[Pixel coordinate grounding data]
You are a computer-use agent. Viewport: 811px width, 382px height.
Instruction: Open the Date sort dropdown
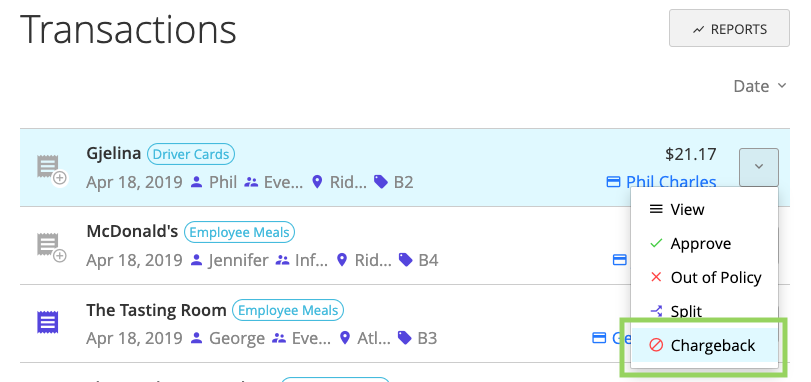pos(760,86)
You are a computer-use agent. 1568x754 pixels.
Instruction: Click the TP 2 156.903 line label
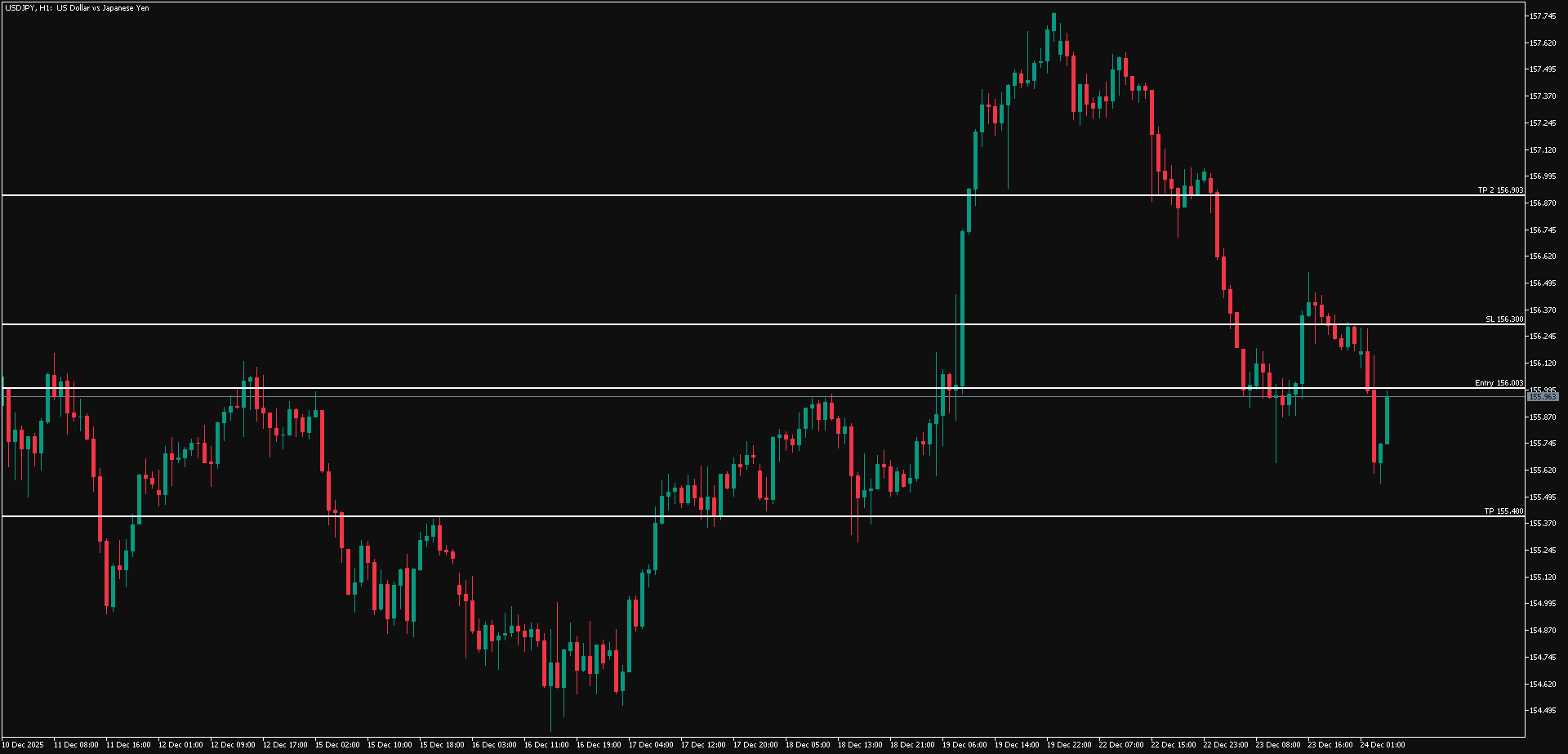click(1499, 190)

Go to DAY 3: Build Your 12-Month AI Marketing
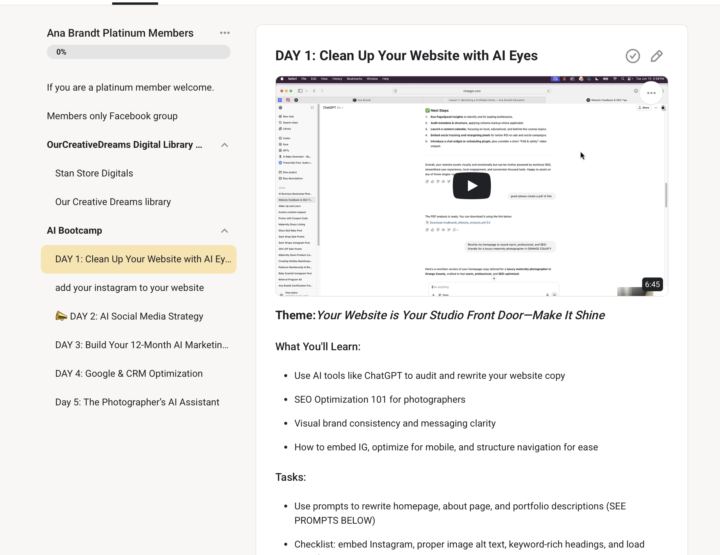tap(143, 345)
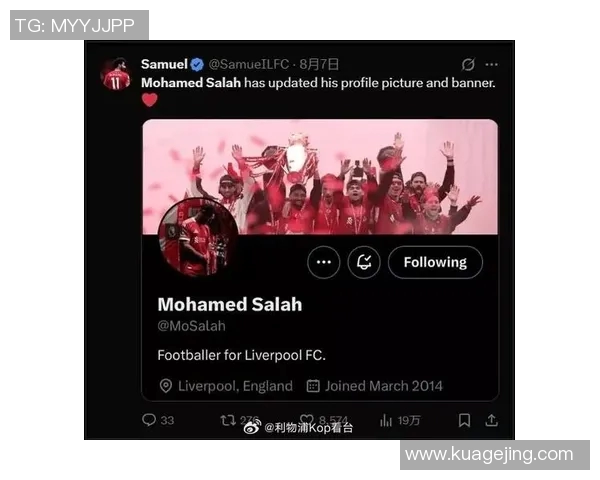Click the Grok circle-slash icon beside tweet menu
The image size is (600, 480).
click(x=468, y=64)
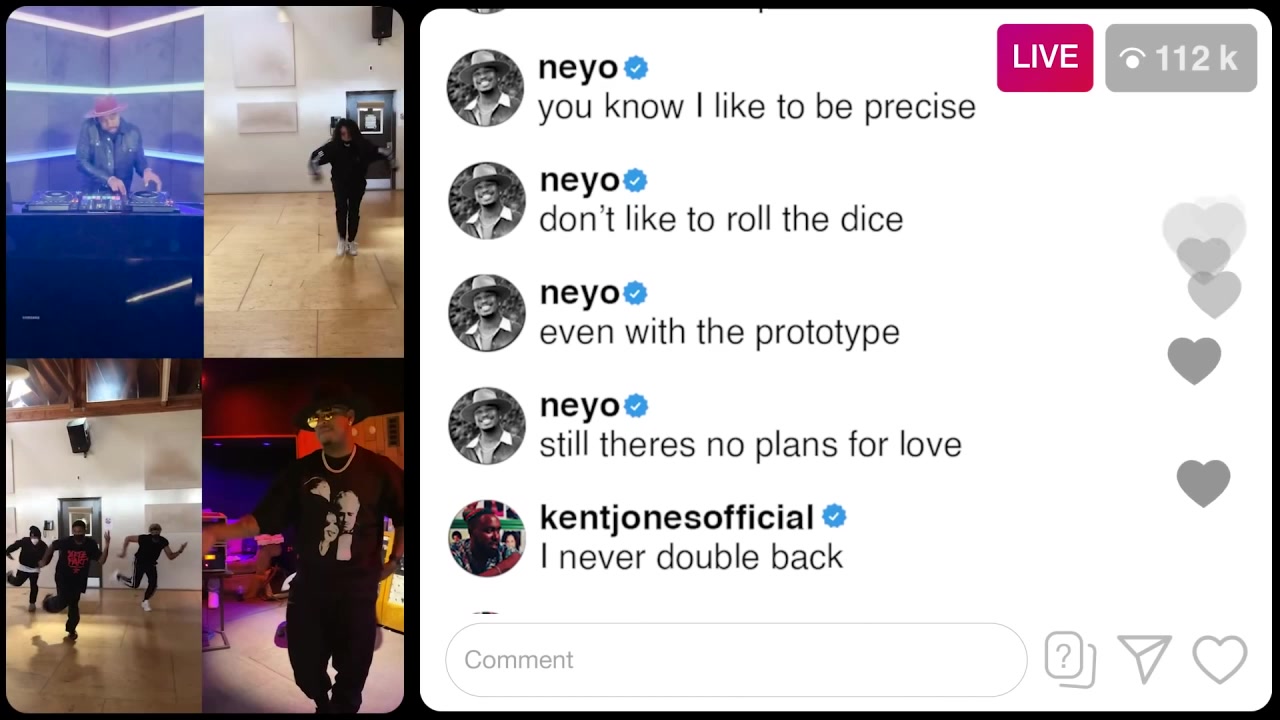Viewport: 1280px width, 720px height.
Task: Click verified badge beside first neyo comment
Action: pos(636,68)

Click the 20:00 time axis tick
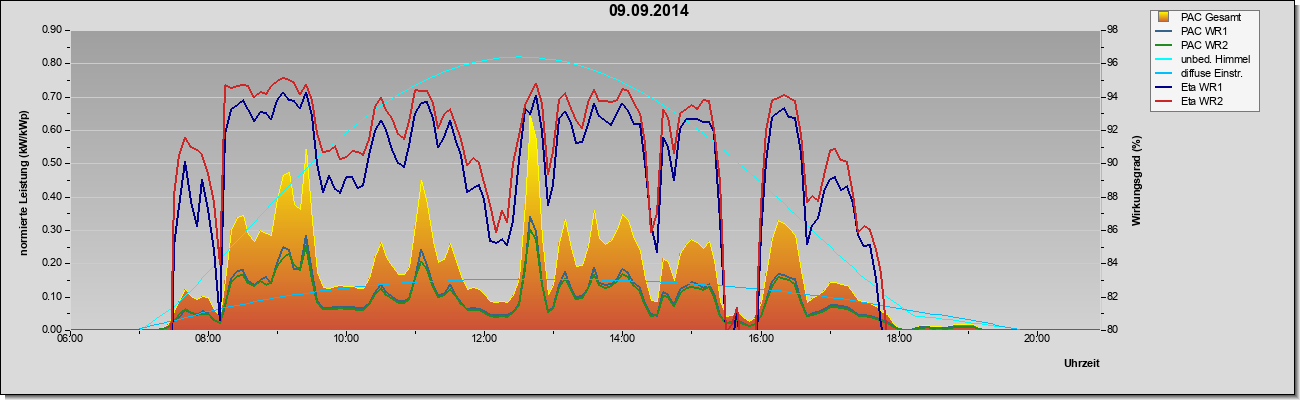coord(1036,338)
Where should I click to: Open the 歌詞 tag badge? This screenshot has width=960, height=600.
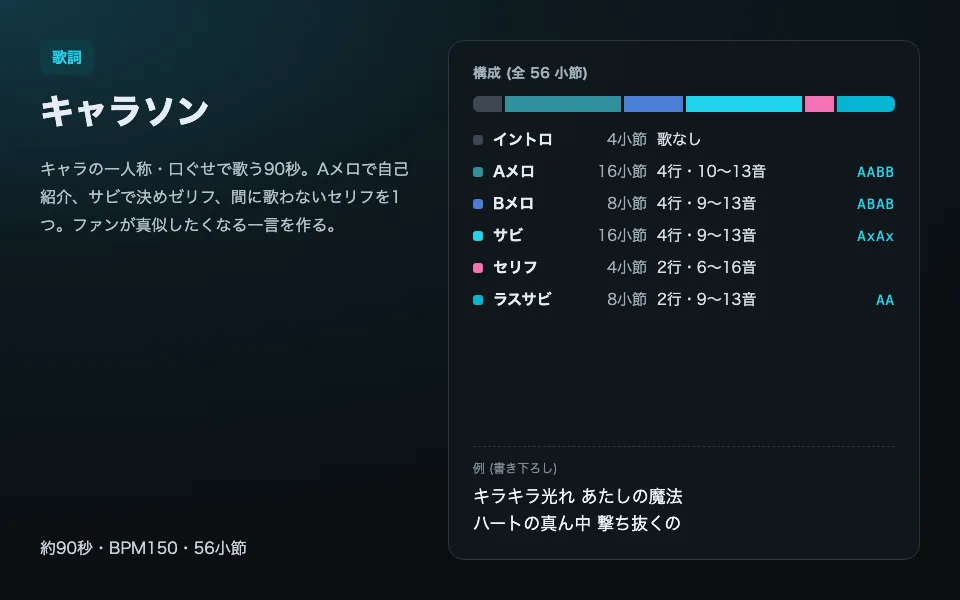tap(67, 58)
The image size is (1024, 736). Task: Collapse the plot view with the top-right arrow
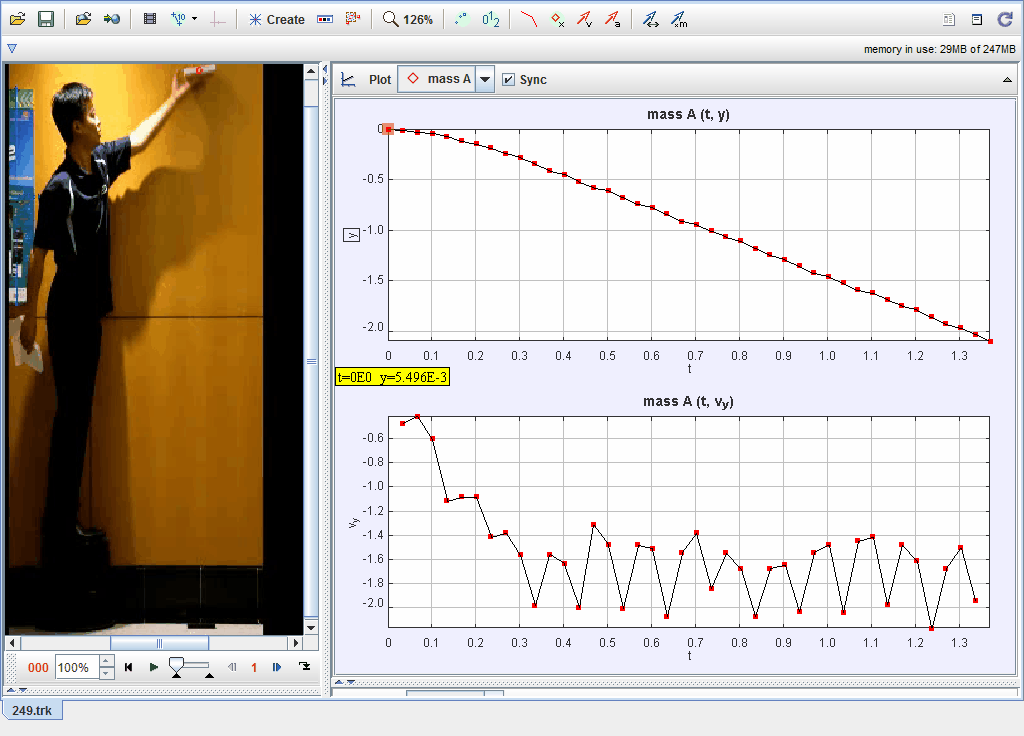click(x=1006, y=80)
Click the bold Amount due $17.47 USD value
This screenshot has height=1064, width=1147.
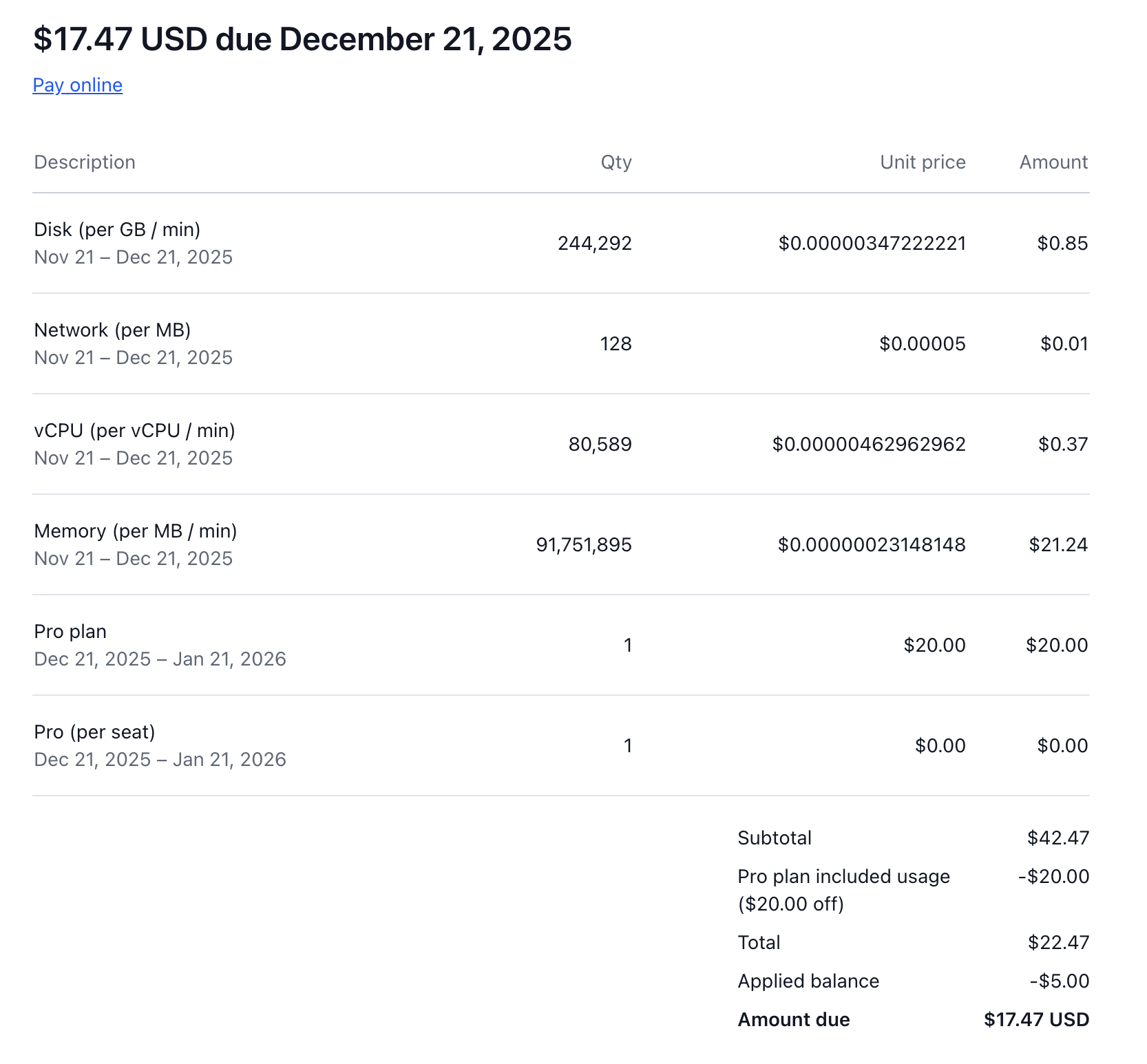pos(1036,1020)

Work instructions — The task calls for every record to be transcribed exactly, with no images included.

Exercise answer —
You are a computer-use agent. Viewport: 811px width, 382px height.
Instruction: Open the Date sort dropdown
pos(760,86)
You are a computer-use agent. 1568x754 pixels.
Instruction: Click the TP 2 156.903 line label
click(1499, 190)

Go to DAY 3: Build Your 12-Month AI Marketing
tap(143, 345)
Click the Grok circle-slash icon beside tweet menu
The image size is (600, 480).
click(x=468, y=64)
Viewport: 1280px width, 720px height.
Task: Click verified badge beside first neyo comment
Action: pos(636,68)

Click the 20:00 time axis tick
coord(1036,338)
Where should I click to: Open the 歌詞 tag badge? This screenshot has width=960, height=600.
tap(67, 58)
The image size is (1024, 736). Task: Collapse the plot view with the top-right arrow
click(x=1006, y=80)
Click the bold Amount due $17.47 USD value
This screenshot has height=1064, width=1147.
pos(1036,1020)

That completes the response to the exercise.